One great starting point for your GDPR plan is a free online service provided by the International Association of Privacy Professionals (IAPP) and OneTrust which helps you assess your company's GDPR readiness. Beyond that, GDPR Summit provided some other great tips on preparing for the May deadline.
Is Consent Dead?
GDPR doesn’t end in May and few that took to the stage believe companies will have everything in place come the legislation deadline. This prompted many speakers to ask if consent really is the silver bullet to GDPR. PageFair’s Johnny Ryan introduced the PageFair GDPR scale which showed the likelihood of getting consumer consent for most processing is incredibly low.
According to An Post’s Linda Ní Chualladh, the more you rely on consent to remain compliant, the weaker your position is. So what are the remaining options?
Essentially, the critical section of GDPR for this is Article 6: Lawfulness of Processing. This outlines six scenarios in which companies can process personal data.
Treating Personal Data With the Respect It Deserves
Gerard Barry landed the quote of the day for me when he said it’s time we all “give personal data the respect it deserves”. Within the GDPR there is room for interpretation and unfortunately misinterpretation, leaving many confused as to what’s acceptable and what’s not. On several occasions throughout the day, speakers offered the opinion that if in doubt, stop and ask yourself would you mind a company using your data the way your company wants to use the personal data of others.
What Does Being GDPR Compliant Look Like?
So come the May deadline, is it really possible to be GDPR compliant? Linda from An Post highlighted that GDPR is a highly emotive topic because people will react emotionally to how their privacy is handled, understandably so. We cannot forget that we are dealing with people’s personal data and that personal data is their property and as such mishandling, it will spark an emotional response. She suggests a completely transparent approach to what you’ll do with data:
- Say what you do
- Do what you say
- Mean what you say
Customer sentiments will play a massive role in the success of your GDPR strategy; this is the Trust Era after all.

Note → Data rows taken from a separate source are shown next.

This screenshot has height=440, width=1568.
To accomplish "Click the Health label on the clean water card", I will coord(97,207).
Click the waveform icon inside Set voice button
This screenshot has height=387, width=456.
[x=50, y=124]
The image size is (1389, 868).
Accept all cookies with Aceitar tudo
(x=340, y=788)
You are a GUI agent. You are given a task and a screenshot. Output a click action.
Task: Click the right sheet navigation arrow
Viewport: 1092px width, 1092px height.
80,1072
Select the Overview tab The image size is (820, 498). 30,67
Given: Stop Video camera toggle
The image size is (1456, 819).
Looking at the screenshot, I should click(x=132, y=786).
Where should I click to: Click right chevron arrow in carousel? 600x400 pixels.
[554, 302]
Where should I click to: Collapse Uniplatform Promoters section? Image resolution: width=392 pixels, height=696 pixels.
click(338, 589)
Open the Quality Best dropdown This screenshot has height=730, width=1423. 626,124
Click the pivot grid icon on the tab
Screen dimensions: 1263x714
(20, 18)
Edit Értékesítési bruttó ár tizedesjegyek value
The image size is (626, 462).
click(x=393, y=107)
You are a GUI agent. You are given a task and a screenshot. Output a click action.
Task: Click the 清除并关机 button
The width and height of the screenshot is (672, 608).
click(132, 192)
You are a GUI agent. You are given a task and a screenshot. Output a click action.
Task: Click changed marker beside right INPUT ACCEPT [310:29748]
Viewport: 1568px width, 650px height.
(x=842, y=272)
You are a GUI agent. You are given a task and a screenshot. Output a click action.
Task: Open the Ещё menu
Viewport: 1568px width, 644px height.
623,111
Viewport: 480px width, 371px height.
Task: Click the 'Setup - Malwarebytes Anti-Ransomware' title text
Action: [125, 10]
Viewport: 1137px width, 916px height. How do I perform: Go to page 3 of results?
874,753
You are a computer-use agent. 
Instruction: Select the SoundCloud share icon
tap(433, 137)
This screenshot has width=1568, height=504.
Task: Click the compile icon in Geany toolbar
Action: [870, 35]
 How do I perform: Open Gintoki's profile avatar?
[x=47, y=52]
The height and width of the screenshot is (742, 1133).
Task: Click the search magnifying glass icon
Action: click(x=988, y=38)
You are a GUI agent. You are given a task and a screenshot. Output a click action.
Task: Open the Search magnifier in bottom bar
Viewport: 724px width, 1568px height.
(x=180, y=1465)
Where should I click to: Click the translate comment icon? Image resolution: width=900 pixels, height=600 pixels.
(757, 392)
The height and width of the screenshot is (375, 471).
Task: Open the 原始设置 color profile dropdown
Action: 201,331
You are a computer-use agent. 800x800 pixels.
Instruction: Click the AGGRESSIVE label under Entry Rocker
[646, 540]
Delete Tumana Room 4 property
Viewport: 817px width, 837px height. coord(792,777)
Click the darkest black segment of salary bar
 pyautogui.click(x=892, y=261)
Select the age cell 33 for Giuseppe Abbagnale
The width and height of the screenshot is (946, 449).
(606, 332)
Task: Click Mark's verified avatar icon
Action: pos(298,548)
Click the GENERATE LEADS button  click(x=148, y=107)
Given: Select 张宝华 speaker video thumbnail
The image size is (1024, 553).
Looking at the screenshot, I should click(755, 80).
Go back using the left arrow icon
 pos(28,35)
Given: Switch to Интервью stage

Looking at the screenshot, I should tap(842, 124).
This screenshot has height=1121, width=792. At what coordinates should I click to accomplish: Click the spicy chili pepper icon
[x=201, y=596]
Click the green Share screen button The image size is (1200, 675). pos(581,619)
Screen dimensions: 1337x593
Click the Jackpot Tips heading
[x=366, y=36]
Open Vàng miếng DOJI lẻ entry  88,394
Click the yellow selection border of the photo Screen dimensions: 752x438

The Wolfgang Essential Takeaway
There’s a lot to digest here, but here are the key points I took away from GDPR Summit.
GDPR is unavoidable, but why would you want to avoid what has the potential to be a massive business opportunity. Building trust through transparency and leading the charge on GDPR could pay massive dividends for your business.
Do something. Get started on your GDPR strategy and document what you do.
There was one more thing I took away from GDPR Summit. Disclaimers. Everyone had one! So, please don't take this article to be legal advice. Always get your own legal advice that's specifically tailored to your own business. GDPR is serious business so take it seriously.